Peeping Tom (1960)

Directed by Michael Powell. Starring Carl Boehm, Anna Massey, Maxine Audley, Moira Shearer, Jack Watson, Pamela Green, Shirley Anne Field, Martin Miller, Esmond Knight, Brenda Bruce.

In this voyeuristic proto-slasher, disturbed photog Mark (Boehm) targets women to be his “subjects” of fear, an obsession that grew out of childhood trauma. His twisted world is seen through his camera, as intimate in his hands as a lover, a spiked leg of the tripod his phallic weapon—it’s all very Freudian, of course, pushed to melodramatic extremes through Boehm’s unforgettably creepy yet shy, pitiful and “polite” performance, and the vigorously subjective camerawork (hardly the only layer-upon-layer present in this off-putting yet compelling picture).
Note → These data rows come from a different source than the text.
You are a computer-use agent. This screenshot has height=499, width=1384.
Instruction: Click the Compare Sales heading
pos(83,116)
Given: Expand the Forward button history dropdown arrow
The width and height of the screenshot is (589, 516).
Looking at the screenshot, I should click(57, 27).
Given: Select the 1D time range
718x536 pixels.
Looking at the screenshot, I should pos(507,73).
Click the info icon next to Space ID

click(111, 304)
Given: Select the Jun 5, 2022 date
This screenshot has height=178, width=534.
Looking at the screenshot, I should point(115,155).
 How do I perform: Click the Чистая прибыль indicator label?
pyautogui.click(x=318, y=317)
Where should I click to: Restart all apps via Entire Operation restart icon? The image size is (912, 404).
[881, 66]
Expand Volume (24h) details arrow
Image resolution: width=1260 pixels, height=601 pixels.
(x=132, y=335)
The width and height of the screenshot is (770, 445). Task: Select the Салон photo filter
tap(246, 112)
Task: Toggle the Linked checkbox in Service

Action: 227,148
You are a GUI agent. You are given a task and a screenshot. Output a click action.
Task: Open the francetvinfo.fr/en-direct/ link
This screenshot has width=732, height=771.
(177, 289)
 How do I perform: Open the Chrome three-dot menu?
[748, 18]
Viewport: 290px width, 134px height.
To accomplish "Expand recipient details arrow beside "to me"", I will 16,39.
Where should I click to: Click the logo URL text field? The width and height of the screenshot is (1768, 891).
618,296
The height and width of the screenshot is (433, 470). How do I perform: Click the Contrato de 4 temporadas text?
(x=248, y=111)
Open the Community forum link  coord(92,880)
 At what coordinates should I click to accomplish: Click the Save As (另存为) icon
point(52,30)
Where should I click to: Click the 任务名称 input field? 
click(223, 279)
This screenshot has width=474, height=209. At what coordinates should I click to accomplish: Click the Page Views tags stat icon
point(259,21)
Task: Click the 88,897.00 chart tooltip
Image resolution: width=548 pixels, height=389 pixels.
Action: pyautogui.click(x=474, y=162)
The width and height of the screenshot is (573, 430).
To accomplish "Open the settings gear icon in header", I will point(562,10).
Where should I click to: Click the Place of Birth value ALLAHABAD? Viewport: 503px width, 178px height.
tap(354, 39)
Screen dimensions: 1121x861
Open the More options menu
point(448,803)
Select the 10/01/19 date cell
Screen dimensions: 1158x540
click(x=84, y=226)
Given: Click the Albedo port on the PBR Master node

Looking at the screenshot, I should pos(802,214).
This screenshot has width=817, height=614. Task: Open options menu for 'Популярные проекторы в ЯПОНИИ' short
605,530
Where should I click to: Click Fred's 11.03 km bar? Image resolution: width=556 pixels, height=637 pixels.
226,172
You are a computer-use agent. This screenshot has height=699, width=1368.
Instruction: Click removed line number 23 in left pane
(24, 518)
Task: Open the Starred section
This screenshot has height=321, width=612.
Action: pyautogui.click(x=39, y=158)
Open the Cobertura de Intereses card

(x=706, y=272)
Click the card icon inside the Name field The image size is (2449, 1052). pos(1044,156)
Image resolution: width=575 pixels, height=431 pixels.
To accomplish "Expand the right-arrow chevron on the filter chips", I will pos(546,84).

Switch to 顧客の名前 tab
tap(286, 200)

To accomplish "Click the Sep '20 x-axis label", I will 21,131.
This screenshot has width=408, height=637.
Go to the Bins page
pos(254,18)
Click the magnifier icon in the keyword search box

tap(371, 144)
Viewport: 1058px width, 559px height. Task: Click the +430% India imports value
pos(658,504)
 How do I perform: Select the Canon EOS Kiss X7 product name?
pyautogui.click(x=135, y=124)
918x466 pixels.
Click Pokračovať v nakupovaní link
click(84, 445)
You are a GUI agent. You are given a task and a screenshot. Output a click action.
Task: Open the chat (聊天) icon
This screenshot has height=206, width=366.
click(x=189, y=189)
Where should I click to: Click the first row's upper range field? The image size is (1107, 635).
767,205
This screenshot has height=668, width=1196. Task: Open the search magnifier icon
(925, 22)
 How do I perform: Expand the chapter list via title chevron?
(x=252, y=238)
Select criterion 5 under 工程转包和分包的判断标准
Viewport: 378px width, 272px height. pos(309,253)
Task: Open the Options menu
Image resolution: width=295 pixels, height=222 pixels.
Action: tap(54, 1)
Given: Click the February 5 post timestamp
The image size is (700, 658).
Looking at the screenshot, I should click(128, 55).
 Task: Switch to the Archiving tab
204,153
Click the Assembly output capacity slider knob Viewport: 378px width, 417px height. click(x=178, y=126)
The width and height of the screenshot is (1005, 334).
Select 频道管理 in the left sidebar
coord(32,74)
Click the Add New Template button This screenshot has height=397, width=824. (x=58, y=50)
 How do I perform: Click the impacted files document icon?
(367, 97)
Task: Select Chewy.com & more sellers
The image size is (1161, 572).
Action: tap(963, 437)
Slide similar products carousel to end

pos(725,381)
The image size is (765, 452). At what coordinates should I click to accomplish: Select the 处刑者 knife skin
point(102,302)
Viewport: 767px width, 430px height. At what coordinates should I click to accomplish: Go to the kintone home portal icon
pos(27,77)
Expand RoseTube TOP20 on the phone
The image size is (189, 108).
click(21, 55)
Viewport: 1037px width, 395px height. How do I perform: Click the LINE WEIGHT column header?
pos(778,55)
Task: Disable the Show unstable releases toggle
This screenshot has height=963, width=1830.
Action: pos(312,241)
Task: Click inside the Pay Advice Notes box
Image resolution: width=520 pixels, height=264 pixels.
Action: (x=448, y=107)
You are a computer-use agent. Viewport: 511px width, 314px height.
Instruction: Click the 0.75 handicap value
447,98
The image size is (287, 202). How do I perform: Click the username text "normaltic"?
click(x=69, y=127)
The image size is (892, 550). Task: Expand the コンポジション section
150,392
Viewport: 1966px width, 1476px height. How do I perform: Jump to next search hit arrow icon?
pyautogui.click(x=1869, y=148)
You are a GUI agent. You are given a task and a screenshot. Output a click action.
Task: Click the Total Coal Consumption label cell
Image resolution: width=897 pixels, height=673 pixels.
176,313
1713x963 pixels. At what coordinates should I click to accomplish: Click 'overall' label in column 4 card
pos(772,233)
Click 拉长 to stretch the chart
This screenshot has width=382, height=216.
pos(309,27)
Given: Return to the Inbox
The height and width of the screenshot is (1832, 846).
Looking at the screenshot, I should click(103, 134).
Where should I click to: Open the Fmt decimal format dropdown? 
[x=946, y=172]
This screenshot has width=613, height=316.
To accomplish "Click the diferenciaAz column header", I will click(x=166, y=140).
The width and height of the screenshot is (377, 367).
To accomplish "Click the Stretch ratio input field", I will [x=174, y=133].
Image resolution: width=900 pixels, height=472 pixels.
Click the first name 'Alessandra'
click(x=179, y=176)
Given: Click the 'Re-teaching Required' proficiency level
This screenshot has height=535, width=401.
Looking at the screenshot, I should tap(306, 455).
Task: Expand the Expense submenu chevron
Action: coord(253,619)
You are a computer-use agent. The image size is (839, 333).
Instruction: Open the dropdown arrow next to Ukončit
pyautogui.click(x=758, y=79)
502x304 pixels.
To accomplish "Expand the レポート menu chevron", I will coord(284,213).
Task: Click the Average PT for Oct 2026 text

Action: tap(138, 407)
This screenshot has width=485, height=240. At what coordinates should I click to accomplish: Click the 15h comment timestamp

Massey does fine vulnerable work as well, playing the sympathetic young woman living below the killer who takes an interest (even a liking) to him and his “hobby”. Like Hitchcock’s Psycho from the same year, a first-rate shocker that would be studied and copied relentlessly in the decades after; unlike that movie, however, it would be many years before a reappraisal turned this one into an influential effort in the genre—upon release, the pic was so viciously repudiated by moralistic critics, it effectively ended the career of one of Britain’s best directors. Brian Easdale composed the score.